If a man and a woman who aren't married go to a hotel/motel and register themselves as married then, according to state law, they are legally married.

All couples staying overnight in a hotel must have a room with double beds that are at least two feet apart. Making love in the space between the beds is strictly forbidden. Arrest me, I broke a law.

California

No vehicle without a driver may exceed 60 miles per hour. Oh yah, real intelligent.

It is a misdemeanor to shoot at any kind of game from a moving vehicle, unless the target is a whale. Lucky my friend doesn't live in California.

Nobody is allowed to ride a bicycle in a swimming pool. I have actually seen someone do this. It was very funny.

Chico, California
Detonating a nuclear device within the city limits results in a $500 fine. That's all fine and dandy, but who's going to be left to fine the guy.

Los Angelous, California
It is illegal for a man to beat his wife with a strap wider than 2 inches without her consent. "without her consent" While your at it dear why don't you stab me through the heart.

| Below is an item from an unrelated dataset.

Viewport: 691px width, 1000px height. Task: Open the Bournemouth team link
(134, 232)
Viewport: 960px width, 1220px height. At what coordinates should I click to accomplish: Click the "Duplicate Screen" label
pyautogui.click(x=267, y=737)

Pacific Grove , California
Molesting butterflies can result in a $500 fine. Aw man, that means I'm reduced to jacking off.

Texas

A recently passed anticrime law requires criminals to give their victims 24 hours notice, either orally or in writing, and to explain the nature of the crime to be committed. "Tomorrow I'm to cut your stomach open and play with your guts".

When two trains meet each other at a railroad crossing, each shall come to a full stop, and neither shall proceed until the other has gone. Oh the insanity.

Houston , Texas
Beer may not be purchased after midnight on a Sunday, but it may be purchased on Monday. "Sorry officer I forgot you couldn't but beer at 1AM on Sunday nights."

Lubbock County, Texas
It is illegal to drive within an arm's length of alcohol - including alcohol in someone else's blood stream. There are people who will kill for alcohol, but that's a little extreme.

Texarkana, Texas
Owners of horses may not ride them at night without tail lights. This I have got to see.

New York

The penalty for jumping off a building is death. Another intelligent statement.

New York, New York

Women may go topless in public, providing it is not being used as a business. Guess who's going to New York.

South Carolina

A railroad my not remove itself from a town of more than five hundred people. I didn't know railroads had legs.

Connecticut
You can be stopped by the police for biking over 65 miles per hour. I have read a book about someone who attempted this, it wasn't pretty.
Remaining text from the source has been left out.